FASEB J. 2022 May;36 Suppl 1
INTRODUCTION: Understanding and identifying differences in biological processes between males and females are critical for developing the sex-based treatments for diseases. Mitochondrial dysfunction has been implemented in various kidney diseases yet baseline mitochondrial function and related sex differences within the kidney are not well established. Our previous data obtained in isolated renal mitochondria showed higher oxygen consumption and overall antioxidant capacity, and attenuated mitochondrial permeability transition in males. There is a pressing need for a more complete understanding of normal kidney function; to close this gap in knowledge, we hypothesized that divergent metabolic processes may influence the differences in mitochondrial bioenergetics and antioxidant capacity that we have previously identified.METHODS: Tissues were isolated from the kidneys collected from male and female Sprague Dawley (SD) rats at 11 weeks of age (Charles River labs, USA). The kidneys were perfused via the abdominal aorta with PBS/heparin solution to remove excess blood. Immediately following kidney collection, the cortex and medulla were isolated and snap frozen for metabolomic analysis. Metabolic profiles of renal cortices and medullae were generated using UHPLC-HRMS, and metabolites were identified by retention time exact mass using MAVEN and MetaboAnalyst software. Ingenuity Pathway Analysis (IPA) was used to visualize and identify pathways of interests.
RESULTS: . A total of 174 mitochondria-focused metabolites were measured; to be considered significant, cutoffs of a 1.2 fold change (FC) with a corresponding p-value of 0.05 were used. In the renal cortex and medulla, respectively, 22 and 38 metabolites were identified as increased or decreased in males compared to the females. Initial analysis demonstrated clear stratification of metabolite groups between male and female samples, as well as cortical and medullary tissues. Females exhibited upregulated metabolites implicated in protein and nucleic acid synthesis pathways such as UDP-glucuronic acid (cortex/medulla, FC=1.796/1.615, p=0.013/<0.001), UDP-D-glucose (cortex/medulla, FC=1.415/1.594, p=<0.001/<0.001), guanosine(cortex/medulla, FC=1.290, p=0.018), and thymidine (cortex, FC=1.227, p=<0.001). Males, on the other hand, showed an upregulation of metabolites involved in the Kynurenine pathway (such as xanthurenic acid (cortex, FC=2.023, p=0.02), which is involved in NAD+ synthesis. Most interestingly, male kidneys also exhibited a major upregulation 5'-methylthioadenosine (MTA) compared to females in both the cortex and the medulla (cortex/medulla, FC=41.88/62.88, p=0.002/0.004). MTA is involved in the polyamine metabolism and spermine/spermidine signaling, known to have antioxidant properties and attenuate diabetic kidney disease and AKI.
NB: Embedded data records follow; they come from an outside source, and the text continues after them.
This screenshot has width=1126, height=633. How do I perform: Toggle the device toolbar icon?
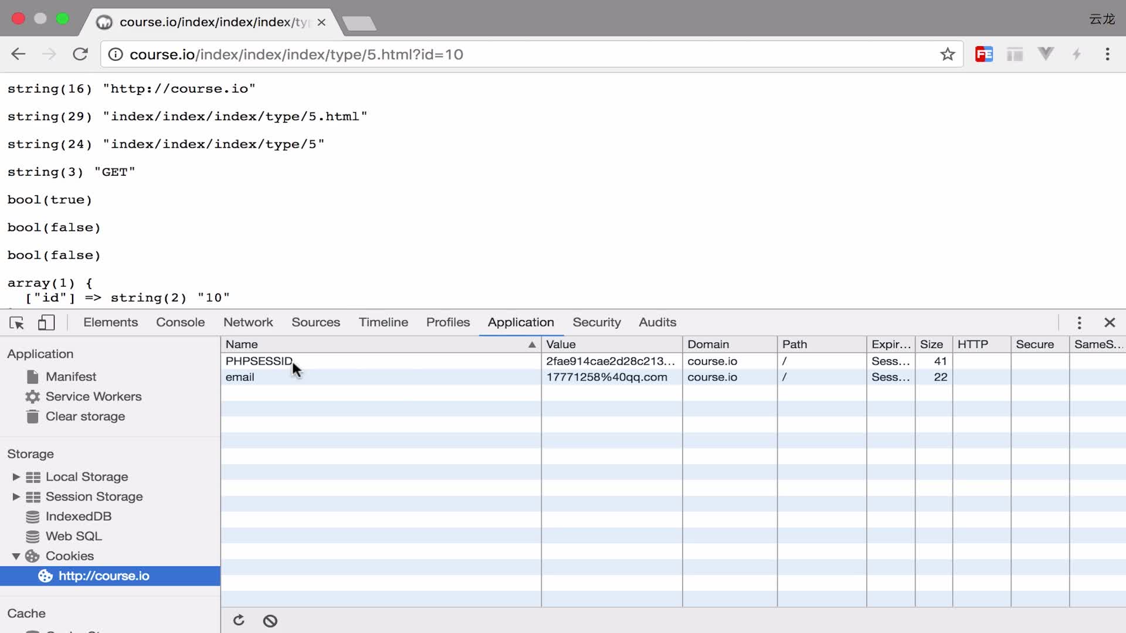pyautogui.click(x=46, y=322)
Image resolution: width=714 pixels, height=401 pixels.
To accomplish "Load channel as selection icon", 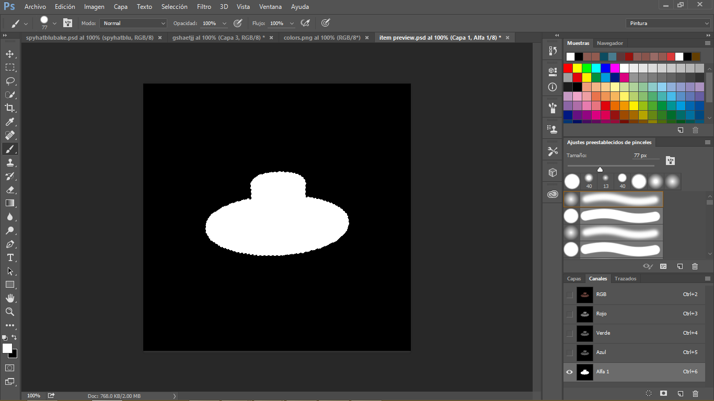I will [x=648, y=393].
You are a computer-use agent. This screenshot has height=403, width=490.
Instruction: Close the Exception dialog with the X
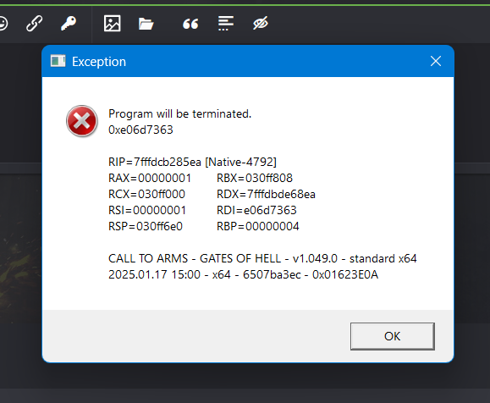tap(436, 61)
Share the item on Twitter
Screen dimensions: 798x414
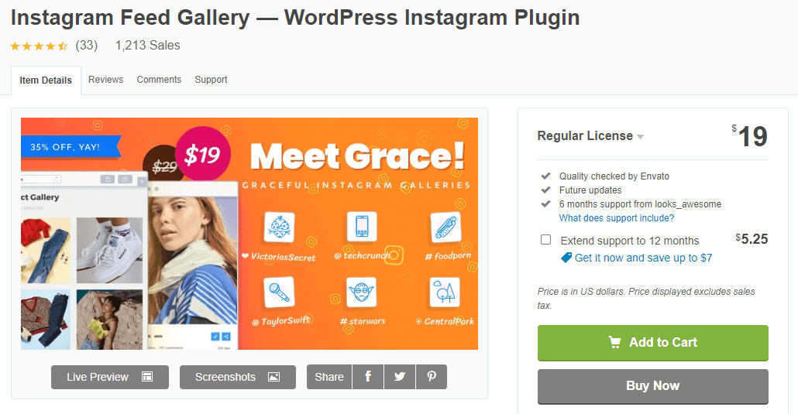click(400, 377)
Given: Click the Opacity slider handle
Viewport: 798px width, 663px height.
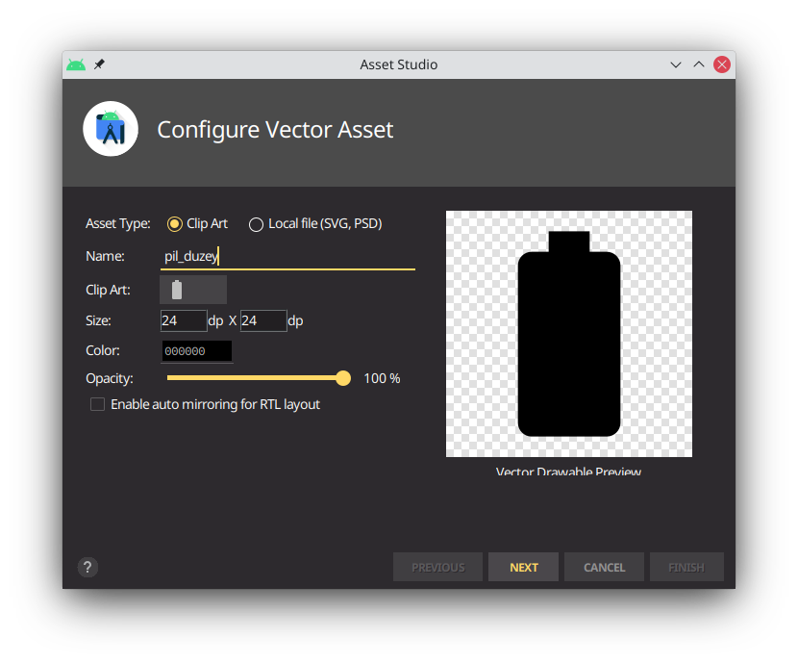Looking at the screenshot, I should 343,378.
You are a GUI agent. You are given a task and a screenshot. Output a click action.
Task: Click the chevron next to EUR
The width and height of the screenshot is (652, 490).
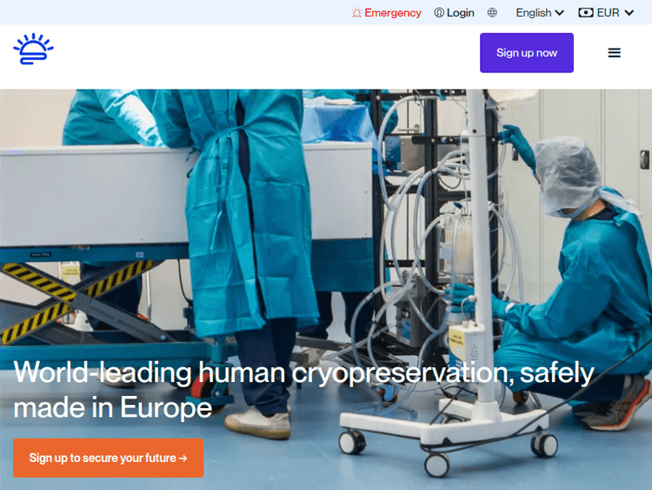pyautogui.click(x=629, y=13)
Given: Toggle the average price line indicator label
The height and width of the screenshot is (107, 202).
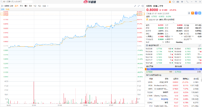Looking at the screenshot, I should point(8,9).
CONCLUSIONS: We report differences in metabolites in the cortex and medulla of young healthy male and female rats, primarily, related to their ability to utilize glucose and metabolize protein, and regulate spermine/spermidine pathway, which could explain differences in antioxidant capacity. The observed sex-related dissimilarities indicate that male and female kidneys at least partially rely on different metabolic pathways, which opens up opportunities to develop new renal disease treatments targeting males and females separately.